* _QUOTED PASSAGE_:
○ ○ ○ ○ ○

Re: Differential backup

From: "Kevin Grittner" <Kevin(dot)Grittner(at)wicourts(dot)gov>
To: "Hannu Krosing" <hannu(at)2ndquadrant(dot)com>, "Csaba Nagy" <ncslists(at)googlemail(dot)com>
Cc: "Simon Riggs" <simon(at)2ndquadrant(dot)com>, "Merlin Moncure" <mmoncure(at)gmail(dot)com>, "Michael Tharp" <gxti(at)partiallystapled(dot)com>, <pgsql-hackers(at)postgresql(dot)org>
Subject: Re: Differential backup
Date: 2010-04-28 16:28:39
Message-ID: 4BD81BE70200002500030FEA@gw.wicourts.gov
Views: Raw Message | Whole Thread | Download mbox | Resend email
Thread:
Lists: pgsql-hackers

Hannu Krosing <hannu(at)2ndquadrant(dot)com> wrote:
> On Tue, 2010-04-27 at 17:28 +0200, Csaba Nagy wrote:

>> One use case we would have is to dump only the changes from the
>> last backup of a single table. This table takes 30% of the DB
>> disk space, it is in the order of ~400GB, and it's only inserted,
>> never updated, then after ~1 year the old entries are archived.
>> There's ~10M new entries daily in this table. If the backup would
>> be smart enough to only read the changed blocks (in this case
>> only for newly inserted records), it would be a fairly big win...

○ ○ ○ ○ ○

* _TASKS TO COMPLETE_:
**a)** Copy the part of the differential backup message starting at "Hannu Krosing <hannu(at)2ndquadrant(dot)com>" and ending at "entries are archived.".
**b)** Pick up the differential backup message after its last line and continue writing it.
The data that comes next is from a separate source, unrelated to the differential backup message.

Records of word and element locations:

○ ○ ○ ○ ○

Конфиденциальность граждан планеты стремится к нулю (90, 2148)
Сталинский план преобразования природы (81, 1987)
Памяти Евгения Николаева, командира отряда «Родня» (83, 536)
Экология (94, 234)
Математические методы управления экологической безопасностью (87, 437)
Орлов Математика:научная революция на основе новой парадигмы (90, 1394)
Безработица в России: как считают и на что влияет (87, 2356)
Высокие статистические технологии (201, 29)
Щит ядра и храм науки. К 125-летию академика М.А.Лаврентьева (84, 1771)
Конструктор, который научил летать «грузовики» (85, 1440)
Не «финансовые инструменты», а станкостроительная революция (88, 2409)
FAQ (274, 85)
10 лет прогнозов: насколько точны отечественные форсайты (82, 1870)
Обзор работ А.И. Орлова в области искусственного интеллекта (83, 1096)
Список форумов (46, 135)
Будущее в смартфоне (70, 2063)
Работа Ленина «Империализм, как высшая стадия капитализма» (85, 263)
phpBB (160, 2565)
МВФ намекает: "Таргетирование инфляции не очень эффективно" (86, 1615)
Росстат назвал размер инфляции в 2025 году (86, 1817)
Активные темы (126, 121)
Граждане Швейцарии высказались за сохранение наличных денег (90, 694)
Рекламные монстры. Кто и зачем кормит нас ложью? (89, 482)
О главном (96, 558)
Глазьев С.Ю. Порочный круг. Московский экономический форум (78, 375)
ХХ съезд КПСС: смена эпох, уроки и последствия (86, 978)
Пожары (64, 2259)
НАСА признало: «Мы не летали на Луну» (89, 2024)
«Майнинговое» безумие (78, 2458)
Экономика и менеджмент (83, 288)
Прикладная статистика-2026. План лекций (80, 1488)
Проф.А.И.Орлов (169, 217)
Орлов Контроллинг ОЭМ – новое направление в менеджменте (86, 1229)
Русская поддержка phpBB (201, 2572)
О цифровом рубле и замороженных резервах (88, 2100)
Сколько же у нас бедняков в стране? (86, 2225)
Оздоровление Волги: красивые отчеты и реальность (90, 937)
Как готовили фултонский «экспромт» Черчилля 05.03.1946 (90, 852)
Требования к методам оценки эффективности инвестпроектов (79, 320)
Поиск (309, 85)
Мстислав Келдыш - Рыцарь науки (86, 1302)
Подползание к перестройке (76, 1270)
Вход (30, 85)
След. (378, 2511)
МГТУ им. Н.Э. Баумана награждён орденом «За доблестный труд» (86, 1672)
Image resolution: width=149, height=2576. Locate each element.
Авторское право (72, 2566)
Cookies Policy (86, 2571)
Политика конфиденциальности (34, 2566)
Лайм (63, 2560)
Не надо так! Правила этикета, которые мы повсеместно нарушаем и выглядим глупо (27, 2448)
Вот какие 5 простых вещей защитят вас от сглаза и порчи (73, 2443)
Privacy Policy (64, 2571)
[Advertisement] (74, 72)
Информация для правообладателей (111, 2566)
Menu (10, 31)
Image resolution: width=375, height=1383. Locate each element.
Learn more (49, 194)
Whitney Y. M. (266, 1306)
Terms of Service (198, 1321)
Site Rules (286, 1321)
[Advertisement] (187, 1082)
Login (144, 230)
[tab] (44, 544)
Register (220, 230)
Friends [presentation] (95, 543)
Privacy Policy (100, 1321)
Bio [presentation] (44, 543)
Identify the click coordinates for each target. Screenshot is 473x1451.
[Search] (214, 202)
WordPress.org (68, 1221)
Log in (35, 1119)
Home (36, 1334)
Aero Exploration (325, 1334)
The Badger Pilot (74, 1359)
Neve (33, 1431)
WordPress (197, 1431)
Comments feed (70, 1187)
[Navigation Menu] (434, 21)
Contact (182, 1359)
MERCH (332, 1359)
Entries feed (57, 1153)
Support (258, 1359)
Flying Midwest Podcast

○ ○ ○ ○ ○

* _ANSWERS PER TASK_:
**a)**
Hannu Krosing <hannu(at)2ndquadrant(dot)com> wrote:
> On Tue, 2010-04-27 at 17:28 +0200, Csaba Nagy wrote:

>> One use case we would have is to dump only the changes from the
>> last backup of a single table. This table takes 30% of the DB
>> disk space, it is in the order of ~400GB, and it's only inserted,
>> never updated, then after ~1 year the old entries are archived.

**b)**
That is covered pretty effectively in PITR-style backups with the
hard link and rsync approach cited earlier in the thread. Those 1GB
table segment files which haven't changed aren't read or written,
and only those portions of the other files which have actually
changed are sent over the wire (although the entire disk file is
written on the receiving end).

> The standard trick for this kind of table is having this table
> partitioned by insertion date

That doesn't always work. In our situation the supreme court sets
records retention rules which can be quite complex, but usually key
on *final disposition* of a case rather than insertion date; that
is, the earliest date on which the data related to a case is
*allowed* to be deleted isn't known until weeks or years after
insertion. Additionally, it is the elected clerk of court in each
county who determines when and if data for that county will be
purged once it has reached the minimum retention threshold set by
supreme court rules.

That's not to say that partitioning couldn't help with some backup
strategies; just that it doesn't solve all "insert-only" (with
eventual purge) use cases. One of the nicest things about
PostgreSQL is the availability of several easy and viable backup
strategies, so that you can tailor one to fit your environment.

-Kevin

In response to

Browse pgsql-hackers by date

  From Date Subject
Next Message Tom Lane 2010-04-28 16:31:09 Re: Add column if not exists (CINE)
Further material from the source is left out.